The guidelines of the Infectious Diseases Society of America (IDSA) recommend posaconazole as an alternative to voriconazole for salvage therapy of IA [strong recommendation; moderate-quality evidence], and for the primary antifungal prophylaxis against IA in patients at high risk of neutropenia (i.e., patients with AML or myelodysplastic syndrome) [strong recommendation; high quality evidence], and HSCT recipients with GVHD [strong recommendation; high quality evidence].6
The National Comprehensive Cancer Network (NCCN) guidelines recommend posaconazole for antifungal prophylaxis in neutropenic patients with AML and myelodysplastic syndrome receiving induction or re-induction chemotherapy, until resolution of neutropenia [weak recommendation; moderate-quality evidence], and in HSCT recipients requiring intensive immunosuppressive therapy for GVHD, until resolution of significant GVHD [weak recommendation; moderate-quality evidence].31
The European Conference on Infections in Leukemia (ECIL-6) guidelines recommend posaconazole for salvage therapy in patients with IA [Grade BII recommendation].32
The guidelines of the Infectious Disease Working Party of the German Society of Hematology and Medical Oncology Association (AGIHO/DGHO) recommend posaconazole oral suspension as standard of care for antifungal prophylaxis in patients with chemotherapy-induced neutropenia with AML or myelodysplastic syndrome, and allogeneic HSCT recipients with GVHD [Grade AI recommendation].33
The guidelines of the C17 council of pediatric hematology and oncology centres in Canada do not routinely recommend posaconazole in pediatric patients. However, the guidelines panel suggests posaconazole prophylaxis as an alternative to fluconazole in patients aged at least 13 years with AML or myelodysplastic syndrome during chemotherapy, especially for those considered at higher risk for IA [weak recommendation; moderate-quality evidence]. The guidelines also recommend posaconazole as a consideration in children at least 13 years of age with GVHD after allogeneic HSCT [weak recommendation; moderate-quality evidence].8
Limitations
No relevant evidence was found on the use of posaconazole as a first-line treatment option for IA. The review also found a paucity of primary studies that reported on the effectiveness of posaconazole in children at high risk of IA.
Most of the included systematic reviews used a mixed-treatment analysis method, which combined direct and indirect evidence to simultaneously compare multiple treatments. This type of meta-analysis tends to be valid for studies that are adequately similar in terms of methodological and clinical characteristics.34 Given the methodological heterogeneity (trial populations, type of the fungal infections for which the patients were treated, risk of IFIs, etc.) that existed between the RCTs included in the analyses, the possibility of potential bias, stemming from the use of inconsistent data, cannot be ruled out. Therefore, the results of the indirect comparisons should be interpreted with caution.

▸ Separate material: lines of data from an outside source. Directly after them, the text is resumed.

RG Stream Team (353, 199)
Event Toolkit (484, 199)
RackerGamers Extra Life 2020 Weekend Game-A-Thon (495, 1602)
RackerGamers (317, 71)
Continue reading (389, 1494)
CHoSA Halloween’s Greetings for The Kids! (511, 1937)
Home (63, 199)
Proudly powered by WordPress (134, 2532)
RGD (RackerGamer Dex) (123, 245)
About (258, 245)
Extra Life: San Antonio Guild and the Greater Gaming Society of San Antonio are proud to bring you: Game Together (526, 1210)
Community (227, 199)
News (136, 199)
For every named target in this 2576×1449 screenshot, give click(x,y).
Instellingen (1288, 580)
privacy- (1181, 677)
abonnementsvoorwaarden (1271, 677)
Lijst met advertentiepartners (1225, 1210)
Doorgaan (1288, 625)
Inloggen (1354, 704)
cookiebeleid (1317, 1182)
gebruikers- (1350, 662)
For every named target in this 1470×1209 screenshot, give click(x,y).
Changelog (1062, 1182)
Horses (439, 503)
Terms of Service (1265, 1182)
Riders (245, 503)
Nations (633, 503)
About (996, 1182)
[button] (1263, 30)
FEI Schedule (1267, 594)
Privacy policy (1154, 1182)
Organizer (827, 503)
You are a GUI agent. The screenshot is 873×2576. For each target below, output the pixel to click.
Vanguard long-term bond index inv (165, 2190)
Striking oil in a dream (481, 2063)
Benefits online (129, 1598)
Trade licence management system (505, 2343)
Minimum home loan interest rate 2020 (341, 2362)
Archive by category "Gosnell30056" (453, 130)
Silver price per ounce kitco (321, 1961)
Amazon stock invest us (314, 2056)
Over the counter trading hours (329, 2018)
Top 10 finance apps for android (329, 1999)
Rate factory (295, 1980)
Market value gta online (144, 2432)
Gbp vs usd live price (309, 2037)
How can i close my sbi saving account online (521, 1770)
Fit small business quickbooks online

Most of the included non-randomized studies were conducted in single university-based referral hospitals, and used a retrospective data collection methods and historical controls. These issues can be considered a potential threat to the generalizability of the findings of these studies. None of the included RCTs or non-randomized studies were conducted in Canada. Therefore, it is not clear to what extent the results will be applicable to a Canadian setting.